_Text excerpt_

Furthermore, today's marketing thinking focuses not only on the product but on the customer's experience with the product. It is now thought that the customer's interaction with the product is what marketers must address, not just product design.

Read the article and respond to the following questions. Please provide guidelines on creating a 3 page paper:
The PTSTP process is a method used to focus on what a product means to potential consumers of that product. In this case, you will argue in favor of or against using PTSTP to develop new products.

In trying to obtain a sustainable competitive advantage, should a soft drink manufacturer (for example: Coke or Pepsi) use PTSTP to develop new products?

Coke Buys Fuze to Light Up Its Lineup
Betsy McKay. Wall Street Journal. (Eastern edition). New York, N.Y.: Feb 2, 2007. pg. B.3

Coca-Cola Co.'s acquisition of Fuze Beverage LLC could help the beverage giant appease bottlers and investors who have criticized its lineup of drinks in the industry's fastest-growing categories. But Coke will have to show it can preserve the upstart's innovative culture.

Terms of the purchase weren't disclosed, but the deal is valued at $225 million to $250 million, said John Sicher, editor and publisher of Beverage Digest, an industry newsletter. U.S. acquisitions by Coke are relatively rare, and analysts will be watching closely to see if Fuze, a maker of energy, tea and vitamin-enhanced drinks based in Englewood Cliffs, N.J., can provide a much-needed boost to Coke's domestic sales.

Launched in 2001, Fuze is known for its fruit-flavored drinks in colorful, clunky glass bottles that promise to "refresh your soul" or deliver "a shield of protection against the rigors of an active lifestyle." It also makes a line of water products called WaterPlus.

_Dataset content_

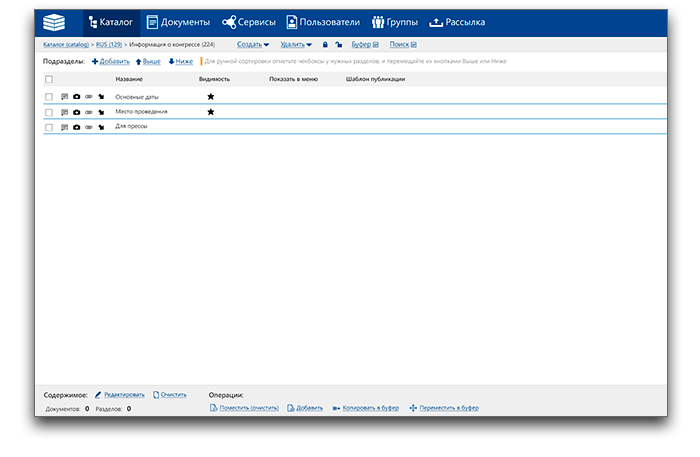Open the Удалить dropdown menu
The width and height of the screenshot is (700, 457).
[x=296, y=45]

_Tasks to carry out_
1. In the Fuze acquisition text, where is Fuze based?
2. Please quote the stretch of the Fuze acquisition text from "Coca-Cola Co.'s acquisition" through "upstart's innovative culture.".
3. Continue the Fuze acquisition text, starting right after its final sentence.

_Task-by-task answers_
1. Englewood Cliffs, N.J.

2.
Coca-Cola Co.'s acquisition of Fuze Beverage LLC could help the beverage giant appease bottlers and investors who have criticized its lineup of drinks in the industry's fastest-growing categories. But Coke will have to show it can preserve the upstart's innovative culture.

3.
The deal is significant for Coke because the Atlanta company has lagged behind rival PepsiCo Inc. in the race to capture market share in non-carbonated beverages. Pepsi, of Purchase, N.Y., got leading sports drink Gatorade in its 2001 acquisition of Quaker Oats Co. and bought Izze Beverage Co. -- a maker of all-natural sparkling fruit juices -- last September.

Some Coke bottlers have grown so worried about the company's noncarbonated offerings that they distribute brands from other beverage concerns. Twenty Coke bottlers already handle deliveries of Fuze. John F. Brock, president and chief executive officer of Coca- Cola Enterprises Inc., Coke's largest bottler, said the acquisition "will significantly enhance our product portfolio."

Coke has had mixed success with niche acquisitions in the U.S. After buying Barq's in 1995, Coke turned the root beer with a small but loyal following into a nationwide brand that now is a staple on supermarket shelves. Sales of juice maker Odwalla Inc. have grown since its 2001 purchase. Planet Java, a maker of coffee drinks, and tea and juice producer Mad River Traders Inc., both bought in 2001, suffered as Coke revved up a joint venture to market coffees and teas with Nestle SA.

Coke said Fuze will operate as a standalone unit, which is similar to the structure used for Odwalla, based in Half Moon Bay, Calif. The Fuze purchase is subject to regulatory clearance and expected to close in the first quarter.
Fuze said its sales were $95 million last year, up from $65 million in 2005. Its volume rose about 45% last year, to 11 million to 12 million unit cases, according to Beverage Digest. (A unit case contains the equivalent of 24 eight-ounce drinks. ) Coke sold about 5.5 billion unit cases of beverages in North America in 2005, and its North American volume rose 1% in the first nine months of last year. Coke reports fourth-quarter and full-year results Feb. 14.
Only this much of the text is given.